Die üblichen Begleiterscheinungen eines Frei.Wild-Konzert, habe ich mir gedacht, aber dass wenige Tage nach dem Konzert die studentische Bühne Keller Perle ebenfalls einen offenen Brief in die Weiten des Internets schicken musste und Herrn Schulz darin die Zusammenarbeit aufkündigte, war dann doch mehr als albern. Sie wollen ihre Veranstaltungen nicht mehr in dessen Programmheften wiederfinden, sie werden auch kein Werbematerial der Posthalle mehr auslegen, weil dieser das Konzert nicht abgesagt hatte. Schulz, der doch SPD-Stadtrat ist, habe einen Nachmittag für Flüchtlinge veranstaltet, die linkspolitische Band egotronic auftreten lassen, da dürfe er nicht auch „rechtskonservativen Bands wie Frei.Wild“ eine Bühne bieten.
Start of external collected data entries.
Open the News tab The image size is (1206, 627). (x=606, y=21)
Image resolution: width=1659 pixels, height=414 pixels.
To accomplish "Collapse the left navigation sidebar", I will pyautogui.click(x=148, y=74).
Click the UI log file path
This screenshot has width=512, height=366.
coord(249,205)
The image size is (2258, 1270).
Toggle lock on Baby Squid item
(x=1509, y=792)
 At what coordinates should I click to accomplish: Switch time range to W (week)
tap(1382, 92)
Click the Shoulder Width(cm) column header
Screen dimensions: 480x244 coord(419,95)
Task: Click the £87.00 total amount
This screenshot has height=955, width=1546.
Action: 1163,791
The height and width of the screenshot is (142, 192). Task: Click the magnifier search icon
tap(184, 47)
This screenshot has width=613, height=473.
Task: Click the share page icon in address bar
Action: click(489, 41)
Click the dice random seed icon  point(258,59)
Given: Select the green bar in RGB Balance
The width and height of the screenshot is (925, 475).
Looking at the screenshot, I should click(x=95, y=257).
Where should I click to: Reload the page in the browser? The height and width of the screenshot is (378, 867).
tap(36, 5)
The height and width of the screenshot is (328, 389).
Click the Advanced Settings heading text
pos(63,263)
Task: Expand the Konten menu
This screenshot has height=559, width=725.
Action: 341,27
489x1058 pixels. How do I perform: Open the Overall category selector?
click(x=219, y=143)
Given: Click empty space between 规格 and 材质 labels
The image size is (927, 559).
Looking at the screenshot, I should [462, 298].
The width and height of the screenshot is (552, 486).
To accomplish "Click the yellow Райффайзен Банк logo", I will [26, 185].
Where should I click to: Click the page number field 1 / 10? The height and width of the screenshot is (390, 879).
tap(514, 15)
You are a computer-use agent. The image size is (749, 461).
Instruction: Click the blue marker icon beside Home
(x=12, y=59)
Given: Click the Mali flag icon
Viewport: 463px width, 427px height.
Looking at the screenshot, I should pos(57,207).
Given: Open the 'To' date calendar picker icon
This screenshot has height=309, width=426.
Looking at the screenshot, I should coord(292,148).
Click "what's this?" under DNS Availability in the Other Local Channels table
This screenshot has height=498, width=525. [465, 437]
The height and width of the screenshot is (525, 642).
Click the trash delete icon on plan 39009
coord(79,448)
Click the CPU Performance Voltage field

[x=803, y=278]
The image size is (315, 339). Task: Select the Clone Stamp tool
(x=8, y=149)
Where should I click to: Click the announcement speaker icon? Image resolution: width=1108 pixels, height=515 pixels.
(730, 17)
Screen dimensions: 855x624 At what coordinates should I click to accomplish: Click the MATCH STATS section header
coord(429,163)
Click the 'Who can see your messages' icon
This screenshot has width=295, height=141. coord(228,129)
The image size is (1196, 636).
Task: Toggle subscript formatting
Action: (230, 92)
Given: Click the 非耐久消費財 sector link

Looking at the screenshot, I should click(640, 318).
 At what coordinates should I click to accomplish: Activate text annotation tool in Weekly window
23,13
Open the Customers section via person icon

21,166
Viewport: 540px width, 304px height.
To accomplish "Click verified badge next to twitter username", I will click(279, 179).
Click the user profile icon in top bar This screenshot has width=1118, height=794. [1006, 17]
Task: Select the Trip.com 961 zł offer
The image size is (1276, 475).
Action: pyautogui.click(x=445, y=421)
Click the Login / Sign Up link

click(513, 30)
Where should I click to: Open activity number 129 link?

Doch. Schulz ist Geschäftsmann, Frei.Wild eine erfolgreiche Band und deren Musik nicht verfassungsfeindlich. Punkt. Vielleicht muss ja zukünftig jede Band, die in Würzburg auftritt, eine Gesinnungsprüfung im Sinne der Grünen Jugend über sich ergehen lassen. Ein merkwürdiges Weltbild, das diese Herrschaften pflegen. Fazit: Für diese Art von Pseudo-Widerstand, der weder wehtut noch gefährlich ist, braucht es nur ein dickes Fell, anderen regelmäßig gehörig auf die Nerven zu gehen, schon ist die Welt gefühlt ein bisschen besser geworden. Ich brauche nur etwas, das ich lange genug als „rechts“ beschimpfe. Und wenn in der Keller Perle nur Künstler auftreten dürfen, die eine bestimmte Denkweise mitbringen, dann gehe ich eben dort nicht mehr hin.